In terms of auto-classification, I will tell you that from my experience that there simply is no "silver bullet". As much as the software industry tells us *btw, which I am a part of* that it can interpret "data" as "information" in "context" - which is what’s needed for “automatically” classifying those bits, which comprise “data”, that yield “information”, which can then be understood based not only on it’s "context" but within the “context” that is presented, and perhaps more, such as information (data) that was derived from it’s originating application, or collected as a results of its preservation - As much as I wish it was there, it’s just not, at least not today – and anything to the contrary would be interesting, I would personally love to see it and show how easily it can be broken.
Now that said, it’s not without hope – again it’s all dependent on the degrees of complexity, or better put simplicity, and ability to manage manual “exceptions” to an acceptable level.
Someone mentioned SPAM filters, and it’s an interesting and appropriate comparison – but note that SPAM filters are not taking into account “context” or “information”, SPAM filters are searching for “patterns”. But newer SPAM technologies based on anomalies to an environment, in combination with “pattern” detection is probably a good first step direction for “auto” classification, but the technologies needed are in the wrong vertical buckets today. So it will be sometime before the industry really attacks this requirement.
Again, today’s solution is truly based on human intelligence, not computer intelligence.

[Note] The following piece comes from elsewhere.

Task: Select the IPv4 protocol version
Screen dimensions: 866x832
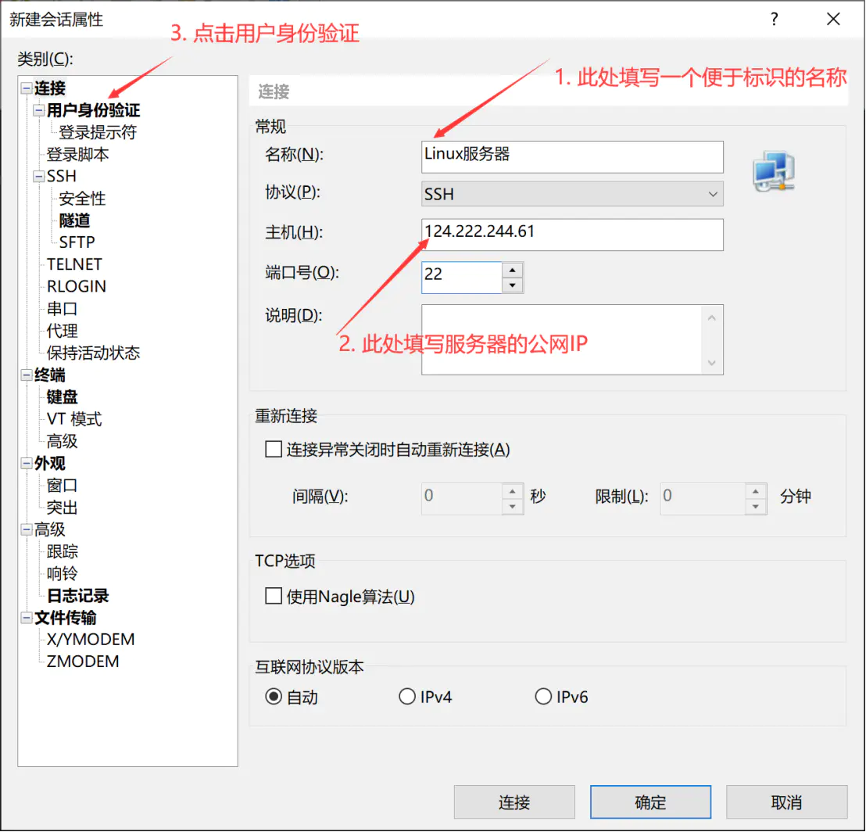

Auto-classification, can be done, it just has to be based on very simple parameters – taking all of the reliable and “well known” systems information that is available to begin to build parameters, outside of the content within a document, for example; time and date stamps, IP octets, binary versions, document size, number of pages, format, language; well known parameters can be the beginning of forming a foundation of reliability for “simple” auto-classification – the key is to at all times to stay clear of errors.
Good Luck,
Peter
January 2009
* http://www.lockss.org/lockss/About_Us